Re: [PATCH] x86/nmi: Use trylock in __register_nmi_handler() when in_nmi()
From: Thomas Gleixner
Date: Fri Nov 29 2024 - 11:57:55 EST
On Thu, Nov 28 2024 at 20:55, Waiman Long wrote:
> On 11/28/24 8:06 PM, Waiman Long wrote:
>>
>> On 11/28/24 4:28 AM, Peter Zijlstra wrote:
>>> On Wed, Nov 27, 2024 at 06:34:55PM -0500, Waiman Long wrote:
>>>> The __register_nmi_handler() function can be called in NMI context from
>>>> nmi_shootdown_cpus() leading to a lockdep splat like the following.

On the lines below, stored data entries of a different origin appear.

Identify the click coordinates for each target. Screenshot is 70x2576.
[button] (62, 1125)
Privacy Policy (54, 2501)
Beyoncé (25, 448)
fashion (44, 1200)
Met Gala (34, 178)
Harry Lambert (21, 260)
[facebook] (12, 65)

>>> This seems fundamentally insane. Why are we okay with this?
>>
>> According to the functional comment of nmi_shootdown_cpus(),
>>
>> * nmi_shootdown_cpus() can only be invoked once. After the first
>> * invocation all other CPUs are stuck in crash_nmi_callback() and
>> * cannot respond to a second NMI.
>>
>> That is why it has to insert the crash_nmi_callback() call with
>> register_nmi_handler() here in the NMI context. Changing this will
>> require a fundamental redesign of the way this shutdown process need
>> to be handled and I am not knowledgeable enough to do that. I will
>> certainly appreciate idea to handle it in a more graceful way.
>
> One idea that I current have is to add a emergency callback pointer to
> the nmi_desc structure which, if set, has priority over the handlers in
> the linked list and will be called first. In this way,
> nmi_shootdown_cpus() can set the pointer to point to
> crash_nmi_callback() without the need to take a lock and insert another
> handler at the front of the list. Please let me know if this idea is
> acceptable or not.
That's way more sane.